Getting ready to pack for the Orphan Summit. Trying on clothes that I haven't worn since last spring. I tried on a dress just for the fun of it, a cute floral maxi dress. ( No I am not planning on wearing it!) I put it on and I instantly felt that feeling when you are a little girl twirling around in the new dress your momma just bought or made you. Aaaah! I felt girly, super feminine and pretty. None of which I feel too often anymore. I usually feel like a frantically dressed, half wrinkled, food stained, hair always out of place, in a hurry mother. But at this moment in my bedroom all that had been pushed aside and here I was standing feeling a bit renewed and almost overwhelmed by the way this dress made me feel. Now mind you, once I took a look in the mirror, I caught a glimpse of my hair pulled back in a sloppy ponytail, the hint of day-long-makeup left on my face, and the bags from an already-long-week hanging below my eyes.
Uugh!!!! I cringed for a moment and asked..."Why is it that a pretty dress can make feel the way I often long to feel. When I have access to the one who can fill me so full and refresh even my darkest of days."
I know He is there waiting and whispering daily to me that I am his.

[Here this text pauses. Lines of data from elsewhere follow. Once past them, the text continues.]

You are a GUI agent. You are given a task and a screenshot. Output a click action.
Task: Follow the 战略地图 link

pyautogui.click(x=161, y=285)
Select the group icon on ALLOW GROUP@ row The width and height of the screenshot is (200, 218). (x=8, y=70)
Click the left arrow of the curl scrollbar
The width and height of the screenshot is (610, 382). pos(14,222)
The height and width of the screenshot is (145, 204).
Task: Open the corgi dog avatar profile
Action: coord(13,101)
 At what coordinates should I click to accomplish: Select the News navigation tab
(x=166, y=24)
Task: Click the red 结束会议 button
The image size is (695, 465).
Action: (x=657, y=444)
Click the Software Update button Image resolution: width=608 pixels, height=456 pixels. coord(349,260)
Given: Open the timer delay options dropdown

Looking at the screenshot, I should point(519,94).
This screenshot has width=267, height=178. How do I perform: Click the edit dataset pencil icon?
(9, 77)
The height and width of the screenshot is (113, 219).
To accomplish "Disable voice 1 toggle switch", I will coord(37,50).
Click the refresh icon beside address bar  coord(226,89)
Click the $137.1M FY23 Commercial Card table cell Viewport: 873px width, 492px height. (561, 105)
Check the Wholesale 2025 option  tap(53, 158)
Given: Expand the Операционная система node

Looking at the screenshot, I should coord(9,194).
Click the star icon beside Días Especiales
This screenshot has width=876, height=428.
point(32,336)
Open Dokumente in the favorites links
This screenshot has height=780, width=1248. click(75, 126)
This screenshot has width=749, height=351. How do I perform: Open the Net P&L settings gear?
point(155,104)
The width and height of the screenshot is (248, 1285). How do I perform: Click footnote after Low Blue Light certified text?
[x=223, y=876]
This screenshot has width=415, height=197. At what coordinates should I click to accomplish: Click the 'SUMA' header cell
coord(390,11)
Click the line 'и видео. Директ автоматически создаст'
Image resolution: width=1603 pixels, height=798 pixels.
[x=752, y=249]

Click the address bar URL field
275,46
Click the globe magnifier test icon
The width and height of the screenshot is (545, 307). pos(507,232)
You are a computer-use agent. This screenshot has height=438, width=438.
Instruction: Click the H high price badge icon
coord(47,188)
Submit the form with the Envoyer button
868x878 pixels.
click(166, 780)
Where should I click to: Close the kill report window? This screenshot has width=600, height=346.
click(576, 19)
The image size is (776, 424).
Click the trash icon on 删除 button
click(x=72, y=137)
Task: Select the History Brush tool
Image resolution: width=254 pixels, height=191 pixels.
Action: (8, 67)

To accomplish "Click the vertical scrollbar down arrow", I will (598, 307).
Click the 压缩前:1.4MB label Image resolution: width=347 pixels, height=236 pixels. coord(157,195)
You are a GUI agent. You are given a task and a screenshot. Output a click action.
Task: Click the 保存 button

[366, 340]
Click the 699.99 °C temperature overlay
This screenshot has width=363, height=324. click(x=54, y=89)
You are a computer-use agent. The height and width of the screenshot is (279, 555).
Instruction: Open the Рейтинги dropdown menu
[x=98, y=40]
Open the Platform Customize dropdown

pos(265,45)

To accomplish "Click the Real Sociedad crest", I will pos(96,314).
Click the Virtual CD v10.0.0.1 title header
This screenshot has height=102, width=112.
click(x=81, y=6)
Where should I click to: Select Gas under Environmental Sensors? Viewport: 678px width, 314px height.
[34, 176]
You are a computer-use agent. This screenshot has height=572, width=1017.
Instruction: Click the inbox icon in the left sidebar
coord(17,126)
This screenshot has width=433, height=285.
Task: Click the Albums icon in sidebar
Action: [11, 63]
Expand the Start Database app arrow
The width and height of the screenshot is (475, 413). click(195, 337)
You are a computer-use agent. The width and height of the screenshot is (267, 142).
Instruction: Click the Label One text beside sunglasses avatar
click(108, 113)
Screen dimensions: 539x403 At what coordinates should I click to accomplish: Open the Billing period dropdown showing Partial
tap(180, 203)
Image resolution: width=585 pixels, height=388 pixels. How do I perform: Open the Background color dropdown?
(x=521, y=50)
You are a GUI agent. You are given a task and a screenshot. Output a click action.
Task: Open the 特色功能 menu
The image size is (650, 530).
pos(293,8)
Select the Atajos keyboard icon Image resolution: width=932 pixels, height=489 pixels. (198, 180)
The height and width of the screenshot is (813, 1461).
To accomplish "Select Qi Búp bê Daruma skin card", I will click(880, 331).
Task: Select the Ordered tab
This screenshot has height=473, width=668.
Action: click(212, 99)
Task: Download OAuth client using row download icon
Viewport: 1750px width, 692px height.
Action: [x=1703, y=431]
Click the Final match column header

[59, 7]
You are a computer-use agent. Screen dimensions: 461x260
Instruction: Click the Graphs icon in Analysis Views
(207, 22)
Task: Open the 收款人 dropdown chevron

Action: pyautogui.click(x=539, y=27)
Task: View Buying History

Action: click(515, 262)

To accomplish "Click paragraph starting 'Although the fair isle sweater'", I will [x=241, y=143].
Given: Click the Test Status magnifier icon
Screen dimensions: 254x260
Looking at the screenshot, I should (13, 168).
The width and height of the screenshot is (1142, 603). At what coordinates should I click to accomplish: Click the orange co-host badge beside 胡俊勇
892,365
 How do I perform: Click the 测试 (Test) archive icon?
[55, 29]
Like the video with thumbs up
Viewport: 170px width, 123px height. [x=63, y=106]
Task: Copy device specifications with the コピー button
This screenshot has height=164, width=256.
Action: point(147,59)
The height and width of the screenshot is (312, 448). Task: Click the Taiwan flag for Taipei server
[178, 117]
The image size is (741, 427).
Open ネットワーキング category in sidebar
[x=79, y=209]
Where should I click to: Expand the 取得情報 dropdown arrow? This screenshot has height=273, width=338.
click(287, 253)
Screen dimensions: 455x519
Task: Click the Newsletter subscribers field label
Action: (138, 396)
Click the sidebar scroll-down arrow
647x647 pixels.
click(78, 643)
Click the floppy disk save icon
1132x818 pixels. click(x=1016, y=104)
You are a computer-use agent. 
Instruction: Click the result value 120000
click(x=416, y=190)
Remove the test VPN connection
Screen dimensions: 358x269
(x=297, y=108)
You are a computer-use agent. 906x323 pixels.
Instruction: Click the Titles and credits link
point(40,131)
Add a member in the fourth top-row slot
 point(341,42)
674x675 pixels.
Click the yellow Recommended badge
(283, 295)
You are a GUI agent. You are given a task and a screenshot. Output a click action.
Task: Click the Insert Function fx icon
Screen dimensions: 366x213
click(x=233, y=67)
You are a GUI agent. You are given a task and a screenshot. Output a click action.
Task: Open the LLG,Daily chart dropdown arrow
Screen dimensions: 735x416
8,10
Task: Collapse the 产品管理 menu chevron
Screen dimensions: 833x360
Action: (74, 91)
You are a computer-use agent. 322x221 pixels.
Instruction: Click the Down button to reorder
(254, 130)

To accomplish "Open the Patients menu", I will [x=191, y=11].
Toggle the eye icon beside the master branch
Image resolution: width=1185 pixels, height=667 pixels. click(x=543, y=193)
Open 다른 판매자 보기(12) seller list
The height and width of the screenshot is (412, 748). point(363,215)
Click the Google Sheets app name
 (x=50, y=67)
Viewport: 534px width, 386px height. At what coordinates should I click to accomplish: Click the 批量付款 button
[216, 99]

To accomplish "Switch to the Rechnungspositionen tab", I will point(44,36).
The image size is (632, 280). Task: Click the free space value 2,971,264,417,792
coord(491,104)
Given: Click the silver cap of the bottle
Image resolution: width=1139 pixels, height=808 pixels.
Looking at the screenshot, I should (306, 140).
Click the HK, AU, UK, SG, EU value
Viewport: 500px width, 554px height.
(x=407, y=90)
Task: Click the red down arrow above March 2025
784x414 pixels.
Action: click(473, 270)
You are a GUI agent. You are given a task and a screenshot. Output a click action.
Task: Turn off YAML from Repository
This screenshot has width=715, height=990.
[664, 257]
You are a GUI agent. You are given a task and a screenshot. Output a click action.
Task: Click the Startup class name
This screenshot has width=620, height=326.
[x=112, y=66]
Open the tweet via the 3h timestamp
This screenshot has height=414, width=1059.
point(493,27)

I know that He gives a peace that can surpass anything a dress or anyone on this Earth can provide for me.
I have felt his restoration and heard Him tell me even in my long, hard, not getting anywhere, full of mistakes kind of days that he has created me in His image AND for a purpose.
So WHY??? is it that some days I let little things dictate how I feel about who I am???????
Just want to say that I am thankful that my Savior never gives up on me!